Some important factors from "Concepts of Programming Languages (global edition) 11ed. - Robert W. Sebesta"

:Chapter 6

⬥FORTRAN: array & COBOL: record

⬥primitive data types(4): integer, float, boolean, character

⬥string operations: assignment, catenation, substring reference, comparison, pattern matching.

⬥3 approaches to supporting the dynamic allocation and deallocation for dynamic length strings

-linked list

-store strings as arrays of pointers to individual characters allocated in the heap

-store complete strings in adjacent storage

⬥2 types of structures(array, record) & tuple type/associative arrays

⬥purpose of pointers: indirect addressing, dynamic storage(dynamic variables in heap)

⬥garbage(p.302): an allocated heap-dynamic variable that is no longer accessible to the user program

⬥memory leakage: The first heap-dynamic variable is now inaccessible, or lost

⬥dangling pointer: a pointer that contains the address of a heap-dynamic variable that has been deallocated.

⬥eager approach(if count=0, retrieve immediately) VS lazy approach(if count=0, leave it and retreive later if short on memory)

⬥Casting(explicit type conversion) VS Coercion(implicit/automatic type conversion)

⬥strongly typed(make it compatible through casting=Java, C#) VS weakly typed(coersion=C)

⬥name type equivalance(stronger) VS structure type equivalence

⬥A data type defines a set of values and a collection of operations on those values. A type system is a set of types and the rules that govern their use in programs. Every typed programming language defines a type system.(p.317) 

Some important factors from "Concepts of Programming Languages (global edition) 11ed. - Robert W. Sebesta"

:Chapter 5

⬥6 attributes of variables: name, address, value, type, lifetime, and scope.

⬥Aliasing(3)

-C and C++ is with their union types

-when "call by reference," ==> actual/formal parameter have the same value

-two pointer variables have the same value

⬥static type binding VS dynamic type binding

(cf) disadvantage of dynamic type binding: type finding check X, high cost)

⬥storage bindings and lifetime

-static variables: global(non-local) variable / “static” local variable

-stack-dynamic variable: local variable

-explicit heap-dynamic variable

⬥purpose of functions: reuse(with modifications), process abstraction, information hiding

⬥static scope: functions are allowed nesting(eg.ALGOL60)
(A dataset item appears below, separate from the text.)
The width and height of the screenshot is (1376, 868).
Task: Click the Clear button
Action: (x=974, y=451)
  However, C-based languages do not allow nested subprograms.

⬥referencing environment

-nesting O: local, global, non-local

-nesting X: local, global

⬥Named constants: useful aids to readability and program reliability

Some important factors from "Concepts of Programming Languages (global edition) 11ed. - Robert W. Sebesta"

:Chapter 3, 4

⬥context-free(one meaning for one lexeme) VS context-sensitive(one word having various meanings regarding the various situations)

⬥BNF(Backus–Naur form)

The derivation of the program from above is as follows:

<program> => begin <stmt_list> end
 => begin <stmt> ; <stmt_list> end
 => begin <var> = <expression> ; <stmt_list> end
 => begin A = <expression> ; <stmt_list> end
 => begin A = <var> + <var> ; <stmt_list> end
 => begin A = B + <var> ; <stmt_list> end
 => begin A = B + C ; <stmt_list> end
 => begin A = B + ; <stmt> end
 => begin A = B + C ; <var> = <expression> end
 => begin A = B + C ; B = <expression> end
 => begin A = B + C ; B = <var> end
 => begin A = B + C ; B = C end

(cf) Derivations that use this order of replacement are called leftmost derivations.

⬥Hierarchical structures are called parse trees.
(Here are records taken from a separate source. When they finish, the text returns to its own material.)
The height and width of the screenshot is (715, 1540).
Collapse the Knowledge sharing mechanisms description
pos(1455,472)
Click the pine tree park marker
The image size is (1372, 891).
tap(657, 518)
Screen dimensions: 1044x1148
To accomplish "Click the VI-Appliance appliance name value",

From grammar of Example 3.2, through leftmost derivation, the following can be generated:

<assign> => <id> = <expr>
 => A = <expr>
 => A = <id> * <expr>
 => A = B * <expr>
 => A = B * ( <expr>)
 => A = B * ( <id> + <expr>)
 => A = B * ( A + <expr>)
 => A = B * ( A + <id>)
 => A = B * ( A + C )

Therefore, the following parse tree can be created:

There can be a unique parse tree or an ambiguous parse tree according to the grammar.

A unique parse tree will have an associativity of operaters(either lefts or right associativity)

⬥lexical analysis: find a lexeme --> add a token --> transfer to syntax analyzer

 + 3 more factors(s skipping comments and white space outside lexemes, create symbol table, error-detect)

⬥State transition diagram: similar to the finite automata from maths

⬥Parsing: top-down(preorder/recursive-descent parser, LL) VS bottom-up(postorder, LR)

⬥Syntax analysis purpose:

-check the input program to determine whether it is syntactically correct(=grammar checking)

-produce a complete parse tree(parsing)

Some important factors from "Concepts of Programming Languages (global edition) 11ed. - Robert W. Sebesta"

:Chapter 1, 2

⬥Reasons for studying concepts of programming languages

-Increased capacity to express ideas

-Improved background for choosing appropriate languages

-Increased ability to learn new languages.

⬥programming domains: scientific, business, artificial intelligence, web software

⬥cost: training programmers, writing / compiling / executing programs

⬥Computer Architecture

-machine codes consists of operator & operands

-von-Neumann: fetch->decode: fetch-execute(=instruction) cycle

-load, store, jump, ALU

⬥programming lagnauges are often cateogorized into four bins: imperative, functional, logic, object oriented

⬥Digitalizing Analgogues(2): 1.sampling 2.quantization

⬥3 ways of executing programs

: compilation, pure interpretation, hybrid implementation system(using the Just-In-Time compiler)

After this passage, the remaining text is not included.